C'est ce qu'on appelle de l'argent facile. La police a distribué hier à Villiers-le-Bel (Val-d'Oise) des tracts d'un genre singulier. Elle y invite les témoins des coups de feu tirés contre des policiers à se manifester en échange de « plusieurs milliers d'euros ». Bien entendu, l'anonymat est garanti. Ces tracts ont été distribués « sans incident », a précisé Jean Espitalier, directeur régional de la police judiciaire.
L'initiative, exceptionnelle, a bénéficié d'un excellent accueil des forces de l'ordre. Même Joaquin Masanet, le patron de l'Unsa, syndicat proche du PS, la soutient sans réserve : « C'est prévu par la loi, donc c'est tout à fait logique qu'on l'utilise, comme on le fait dans des affaires de renseignements, et comme on l'a fait pour retrouver les incendiaires du bus à Marseille, où se trouvait la jeune Mama Galledou. » Patrick Calvet, d'Alliance, est sur la même ligne. « C'est une bonne chose, je n'y vois aucun inconvénient. »

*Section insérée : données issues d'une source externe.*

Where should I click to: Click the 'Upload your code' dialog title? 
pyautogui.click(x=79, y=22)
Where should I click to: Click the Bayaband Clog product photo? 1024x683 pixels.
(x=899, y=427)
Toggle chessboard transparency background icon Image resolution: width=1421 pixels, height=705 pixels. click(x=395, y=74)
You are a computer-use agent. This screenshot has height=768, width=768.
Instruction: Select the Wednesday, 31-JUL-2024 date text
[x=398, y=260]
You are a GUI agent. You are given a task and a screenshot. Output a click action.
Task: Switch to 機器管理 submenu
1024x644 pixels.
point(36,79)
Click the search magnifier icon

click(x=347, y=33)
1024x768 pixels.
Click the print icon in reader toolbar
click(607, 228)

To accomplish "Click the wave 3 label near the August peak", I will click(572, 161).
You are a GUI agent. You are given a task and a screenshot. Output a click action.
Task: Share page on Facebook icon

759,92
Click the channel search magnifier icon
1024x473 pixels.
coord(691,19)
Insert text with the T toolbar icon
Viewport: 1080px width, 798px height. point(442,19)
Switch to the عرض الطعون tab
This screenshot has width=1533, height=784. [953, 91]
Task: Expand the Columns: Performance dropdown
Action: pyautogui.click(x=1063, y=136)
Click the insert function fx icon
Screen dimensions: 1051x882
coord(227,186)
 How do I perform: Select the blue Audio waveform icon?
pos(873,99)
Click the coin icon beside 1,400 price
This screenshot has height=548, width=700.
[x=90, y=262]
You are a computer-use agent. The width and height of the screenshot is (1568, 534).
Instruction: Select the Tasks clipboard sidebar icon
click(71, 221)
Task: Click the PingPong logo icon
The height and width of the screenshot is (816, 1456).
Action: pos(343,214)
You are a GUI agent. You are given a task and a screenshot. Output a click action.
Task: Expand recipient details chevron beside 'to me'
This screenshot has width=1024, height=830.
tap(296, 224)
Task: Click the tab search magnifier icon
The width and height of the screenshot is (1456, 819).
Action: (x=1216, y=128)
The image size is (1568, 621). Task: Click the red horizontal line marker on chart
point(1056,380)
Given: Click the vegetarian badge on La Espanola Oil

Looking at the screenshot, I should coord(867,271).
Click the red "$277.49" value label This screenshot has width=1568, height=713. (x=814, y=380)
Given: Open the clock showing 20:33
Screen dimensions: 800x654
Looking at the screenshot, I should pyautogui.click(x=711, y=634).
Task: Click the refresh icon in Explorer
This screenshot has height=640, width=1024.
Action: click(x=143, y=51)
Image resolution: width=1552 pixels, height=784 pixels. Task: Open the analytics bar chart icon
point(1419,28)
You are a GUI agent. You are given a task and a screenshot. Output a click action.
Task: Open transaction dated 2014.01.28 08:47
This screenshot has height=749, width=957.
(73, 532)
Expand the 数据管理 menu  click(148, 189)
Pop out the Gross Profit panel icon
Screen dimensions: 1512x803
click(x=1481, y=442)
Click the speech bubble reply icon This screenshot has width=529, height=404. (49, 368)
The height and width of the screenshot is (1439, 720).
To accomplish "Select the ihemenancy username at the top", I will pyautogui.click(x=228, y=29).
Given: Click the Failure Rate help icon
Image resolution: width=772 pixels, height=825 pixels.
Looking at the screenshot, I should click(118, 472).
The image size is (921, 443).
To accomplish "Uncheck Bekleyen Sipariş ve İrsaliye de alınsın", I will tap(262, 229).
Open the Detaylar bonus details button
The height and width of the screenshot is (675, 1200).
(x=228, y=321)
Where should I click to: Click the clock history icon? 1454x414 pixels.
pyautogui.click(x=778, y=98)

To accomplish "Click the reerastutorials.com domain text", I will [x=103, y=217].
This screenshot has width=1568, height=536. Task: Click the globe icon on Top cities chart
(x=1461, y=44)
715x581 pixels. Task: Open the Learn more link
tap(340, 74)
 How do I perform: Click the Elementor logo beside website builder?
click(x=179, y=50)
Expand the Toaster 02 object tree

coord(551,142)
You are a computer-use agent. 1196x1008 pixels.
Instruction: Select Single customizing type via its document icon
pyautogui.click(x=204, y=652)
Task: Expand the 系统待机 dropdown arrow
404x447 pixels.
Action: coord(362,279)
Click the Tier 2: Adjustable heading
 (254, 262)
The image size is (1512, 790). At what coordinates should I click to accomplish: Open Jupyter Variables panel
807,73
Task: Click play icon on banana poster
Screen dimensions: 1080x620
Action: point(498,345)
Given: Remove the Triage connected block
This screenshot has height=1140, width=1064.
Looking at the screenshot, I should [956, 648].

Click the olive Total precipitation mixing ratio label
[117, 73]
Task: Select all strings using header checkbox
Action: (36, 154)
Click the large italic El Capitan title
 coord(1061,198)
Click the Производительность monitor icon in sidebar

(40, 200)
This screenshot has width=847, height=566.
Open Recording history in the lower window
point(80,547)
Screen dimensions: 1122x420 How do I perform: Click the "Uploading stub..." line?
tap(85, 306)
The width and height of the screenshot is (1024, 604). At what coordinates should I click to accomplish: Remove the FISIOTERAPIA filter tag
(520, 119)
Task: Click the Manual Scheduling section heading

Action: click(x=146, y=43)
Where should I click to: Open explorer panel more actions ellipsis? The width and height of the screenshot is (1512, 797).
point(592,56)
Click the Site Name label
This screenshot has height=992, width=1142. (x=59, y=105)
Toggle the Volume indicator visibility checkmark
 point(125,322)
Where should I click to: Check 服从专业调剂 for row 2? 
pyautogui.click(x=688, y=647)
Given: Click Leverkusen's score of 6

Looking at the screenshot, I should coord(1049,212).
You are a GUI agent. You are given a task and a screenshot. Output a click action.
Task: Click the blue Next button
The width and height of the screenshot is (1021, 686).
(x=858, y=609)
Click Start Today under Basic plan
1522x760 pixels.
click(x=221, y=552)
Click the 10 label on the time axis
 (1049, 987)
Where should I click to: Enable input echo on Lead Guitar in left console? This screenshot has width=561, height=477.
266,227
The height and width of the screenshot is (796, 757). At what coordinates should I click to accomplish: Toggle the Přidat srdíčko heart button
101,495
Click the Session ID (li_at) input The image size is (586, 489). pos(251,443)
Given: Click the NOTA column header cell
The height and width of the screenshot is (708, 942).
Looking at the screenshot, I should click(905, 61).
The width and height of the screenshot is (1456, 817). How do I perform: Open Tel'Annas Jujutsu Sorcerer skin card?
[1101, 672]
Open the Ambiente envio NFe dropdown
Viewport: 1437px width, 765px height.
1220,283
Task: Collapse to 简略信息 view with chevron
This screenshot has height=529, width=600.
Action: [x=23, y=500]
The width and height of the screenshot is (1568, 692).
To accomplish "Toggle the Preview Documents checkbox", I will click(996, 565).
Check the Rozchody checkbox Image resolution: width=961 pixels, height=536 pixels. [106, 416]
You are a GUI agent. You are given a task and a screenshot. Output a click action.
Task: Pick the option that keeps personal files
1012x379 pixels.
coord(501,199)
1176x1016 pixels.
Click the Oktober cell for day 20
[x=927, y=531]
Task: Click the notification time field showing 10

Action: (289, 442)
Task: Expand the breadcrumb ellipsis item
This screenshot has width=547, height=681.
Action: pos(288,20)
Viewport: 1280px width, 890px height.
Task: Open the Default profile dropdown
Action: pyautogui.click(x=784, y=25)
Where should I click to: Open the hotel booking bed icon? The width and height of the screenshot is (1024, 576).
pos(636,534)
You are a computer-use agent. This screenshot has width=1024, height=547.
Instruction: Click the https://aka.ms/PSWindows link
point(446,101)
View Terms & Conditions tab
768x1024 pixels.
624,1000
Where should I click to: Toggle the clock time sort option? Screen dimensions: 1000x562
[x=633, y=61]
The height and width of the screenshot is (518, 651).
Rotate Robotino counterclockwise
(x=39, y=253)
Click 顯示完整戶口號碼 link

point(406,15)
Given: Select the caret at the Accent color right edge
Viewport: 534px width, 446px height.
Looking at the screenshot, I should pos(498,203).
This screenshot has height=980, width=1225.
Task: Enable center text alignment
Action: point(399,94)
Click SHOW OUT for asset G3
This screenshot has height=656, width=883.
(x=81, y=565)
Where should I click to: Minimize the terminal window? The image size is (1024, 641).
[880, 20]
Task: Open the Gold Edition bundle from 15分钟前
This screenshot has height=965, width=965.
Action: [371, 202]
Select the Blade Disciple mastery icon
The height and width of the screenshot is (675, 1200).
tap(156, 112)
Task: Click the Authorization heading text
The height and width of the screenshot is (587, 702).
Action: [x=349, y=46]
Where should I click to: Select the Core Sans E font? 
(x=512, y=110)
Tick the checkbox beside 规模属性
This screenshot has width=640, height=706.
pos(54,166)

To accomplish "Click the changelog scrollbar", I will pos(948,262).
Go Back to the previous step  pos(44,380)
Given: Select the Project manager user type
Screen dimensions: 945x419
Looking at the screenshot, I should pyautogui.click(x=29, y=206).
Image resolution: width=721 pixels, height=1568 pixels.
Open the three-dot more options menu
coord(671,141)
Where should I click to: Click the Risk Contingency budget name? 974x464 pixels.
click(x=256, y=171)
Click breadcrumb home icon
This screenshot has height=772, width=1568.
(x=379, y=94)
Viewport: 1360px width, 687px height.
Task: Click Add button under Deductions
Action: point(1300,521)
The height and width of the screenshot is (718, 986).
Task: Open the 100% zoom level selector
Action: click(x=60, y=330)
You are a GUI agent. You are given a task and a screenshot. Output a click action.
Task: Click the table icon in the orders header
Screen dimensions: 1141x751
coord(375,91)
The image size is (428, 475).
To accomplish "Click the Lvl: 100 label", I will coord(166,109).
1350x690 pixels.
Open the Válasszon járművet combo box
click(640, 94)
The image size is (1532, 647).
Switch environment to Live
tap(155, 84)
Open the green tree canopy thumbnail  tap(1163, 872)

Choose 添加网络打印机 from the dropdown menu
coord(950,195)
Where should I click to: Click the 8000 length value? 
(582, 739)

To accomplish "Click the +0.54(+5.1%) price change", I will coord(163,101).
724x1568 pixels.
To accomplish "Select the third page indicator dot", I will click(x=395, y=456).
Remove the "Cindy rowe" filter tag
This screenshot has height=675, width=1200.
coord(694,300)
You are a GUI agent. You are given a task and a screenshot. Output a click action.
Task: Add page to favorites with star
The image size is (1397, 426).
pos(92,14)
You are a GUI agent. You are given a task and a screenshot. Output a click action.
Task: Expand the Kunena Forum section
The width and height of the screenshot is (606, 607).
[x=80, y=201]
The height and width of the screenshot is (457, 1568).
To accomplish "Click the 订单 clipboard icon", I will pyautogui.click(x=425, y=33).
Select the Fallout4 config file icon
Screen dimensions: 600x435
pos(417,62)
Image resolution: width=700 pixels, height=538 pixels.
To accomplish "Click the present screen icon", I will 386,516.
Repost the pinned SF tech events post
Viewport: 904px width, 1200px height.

Jean-Luc Bennahmias, député européen récemment rallié au MoDem, ne partage pas ce point de vue : « Il est bien sûr normal que l'on recherche les tireurs et des témoins, mais je n'aime pas cette américanisation à outrance du système. Promettre de l'argent, c'est créer de l'animosité entre les gens des quartiers. » Faouzi Lamdaoui, responsable national du Parti socialiste, dénonce également « une dérive à l'anglo-saxonne, qui pousse à surveiller son voisin de pallier ».